### Exercise instructions
[A] From the forum thread on where a slope is defined, transcribe the passage that begins at the words "So we have to" and stops after the words "doesn't equal 0.".
[B] Decide whether each statement agrees with the forum thread on where a slope is defined. Answer yes or no, and quote the deciding words from the thread. (i) The first post in the thread is dated Sep 23rd 2009 at 04:39 PM. (ii) The reply from artvandalay11 states that the slope is not defined when x=0. (iii) Morgan82 reports that the answer in the back matches the result they came out with.

### Source passage

-- Begin --

# find where the slope is defined..

• Sep 23rd 2009, 04:39 PM
Morgan82
find where the slope is defined..
(x^2)y - x(y^2) = 4

I came out with...

y' = [(y^2) - 2xy] / [(x^2)-2xy)]

The answer in the back isnt this...
How do you do this?
• Sep 23rd 2009, 04:45 PM
artvandalay11
Quote:

Originally Posted by Morgan82
(x^2)y - x(y^2) = 4

I came out with...

y' = [(y^2) - 2xy] / [(x^2)-2xy)]

The answer in the back isnt this...
How do you do this?

$\displaystyle x^2y-xy^2=4$

So we have to differentiate implicitly,

$\displaystyle 2x(y)+x^2y'-1\cdot y^2-x(2y)y'=0$

And solve for y' to get

$\displaystyle x^2y'-2xyy'=y^2-2xy$

$\displaystyle y'(x^2-2xy)=y^2-2xy$

$\displaystyle y'=\frac{y^2-2xy}{x^2-2xy}$

The slope is defined as long as the denominator doesn't equal 0.

It is not defined when x=0, it is not defined when $\displaystyle y=\frac{x}{2}$
• Sep 23rd 2009, 04:52 PM
skeeter
Quote:

Originally Posted by Morgan82
(x^2)y - x(y^2) = 4

I came out with...

-- End --

### Extracted data
-- Begin --

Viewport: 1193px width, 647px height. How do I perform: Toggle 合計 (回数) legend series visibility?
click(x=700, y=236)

-- End --
-- Begin --

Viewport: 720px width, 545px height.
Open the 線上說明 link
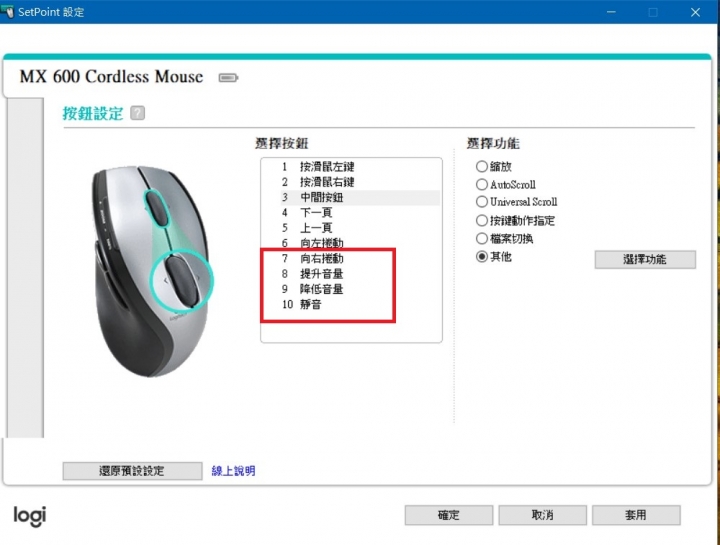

-- End --

### Responses to the exercise
[A]
So we have to differentiate implicitly,

$\displaystyle 2x(y)+x^2y'-1\cdot y^2-x(2y)y'=0$

And solve for y' to get

$\displaystyle x^2y'-2xyy'=y^2-2xy$

$\displaystyle y'(x^2-2xy)=y^2-2xy$

$\displaystyle y'=\frac{y^2-2xy}{x^2-2xy}$

The slope is defined as long as the denominator doesn't equal 0.

[B]
(i) Yes: "Sep 23rd 2009, 04:39 PM"
(ii) Yes: "It is not defined when x=0"
(iii) No: "The answer in the back isnt this..."